Historic house in New Hampshire, United States

The William Hale House is a historic house at 5 Hale Street in Dover, New Hampshire. Built in 1806, it is one of the few early houses in southeastern New Hampshire for which the architect is known with certainty. It is also the only definitively known work of that architect, Bradbury Johnson, who had a reputation for craftsmanship across the state's Seacoast Region. The house was listed on the National Register of Historic Places in 1980. It presently serves as the parish house for the adjacent St. Thomas Episcopal Church.
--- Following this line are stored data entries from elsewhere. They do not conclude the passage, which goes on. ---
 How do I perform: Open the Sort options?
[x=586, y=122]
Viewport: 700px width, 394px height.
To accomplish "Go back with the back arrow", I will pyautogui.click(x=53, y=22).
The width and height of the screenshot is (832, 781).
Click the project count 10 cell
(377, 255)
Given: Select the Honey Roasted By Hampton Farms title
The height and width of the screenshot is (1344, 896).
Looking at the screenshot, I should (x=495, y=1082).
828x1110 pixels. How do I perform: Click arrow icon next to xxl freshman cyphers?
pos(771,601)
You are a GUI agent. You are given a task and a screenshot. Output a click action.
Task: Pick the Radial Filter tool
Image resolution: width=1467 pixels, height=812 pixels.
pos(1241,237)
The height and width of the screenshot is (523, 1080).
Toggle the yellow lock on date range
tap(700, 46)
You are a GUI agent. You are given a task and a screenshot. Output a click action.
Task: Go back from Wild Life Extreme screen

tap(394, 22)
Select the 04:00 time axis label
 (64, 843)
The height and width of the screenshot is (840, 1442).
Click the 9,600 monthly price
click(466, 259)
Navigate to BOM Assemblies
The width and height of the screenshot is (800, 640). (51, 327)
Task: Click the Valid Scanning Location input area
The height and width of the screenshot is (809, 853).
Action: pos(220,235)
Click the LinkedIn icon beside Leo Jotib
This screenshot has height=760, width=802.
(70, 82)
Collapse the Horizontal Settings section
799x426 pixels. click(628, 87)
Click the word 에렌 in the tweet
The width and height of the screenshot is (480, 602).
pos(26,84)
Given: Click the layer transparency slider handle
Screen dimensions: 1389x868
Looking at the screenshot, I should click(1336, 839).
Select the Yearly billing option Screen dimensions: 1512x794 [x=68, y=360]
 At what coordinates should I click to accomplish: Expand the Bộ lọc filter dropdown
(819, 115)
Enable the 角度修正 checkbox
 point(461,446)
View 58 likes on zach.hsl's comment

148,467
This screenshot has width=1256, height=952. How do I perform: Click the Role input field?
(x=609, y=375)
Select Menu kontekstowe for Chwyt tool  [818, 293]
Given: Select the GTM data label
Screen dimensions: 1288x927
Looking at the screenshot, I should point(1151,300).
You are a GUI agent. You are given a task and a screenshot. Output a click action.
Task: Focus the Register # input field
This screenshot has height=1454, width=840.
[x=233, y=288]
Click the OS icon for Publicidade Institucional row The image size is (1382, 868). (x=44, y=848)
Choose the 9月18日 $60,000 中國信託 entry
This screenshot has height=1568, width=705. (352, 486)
==Description and history==
The William Hale House is located on the south side of Hale Street, opposite Dover City Hall and just east of St. Thomas Episcopal Church. It is a three-story wood-frame structure set close to the street, five bays wide, whose third floor windows are smaller than those on the lower floors. The center entry is sheltered by a modest portico supported by Doric columns and matching pilasters. At the back of the house is a modern parish hall, which physically connects the house to the adjacent church.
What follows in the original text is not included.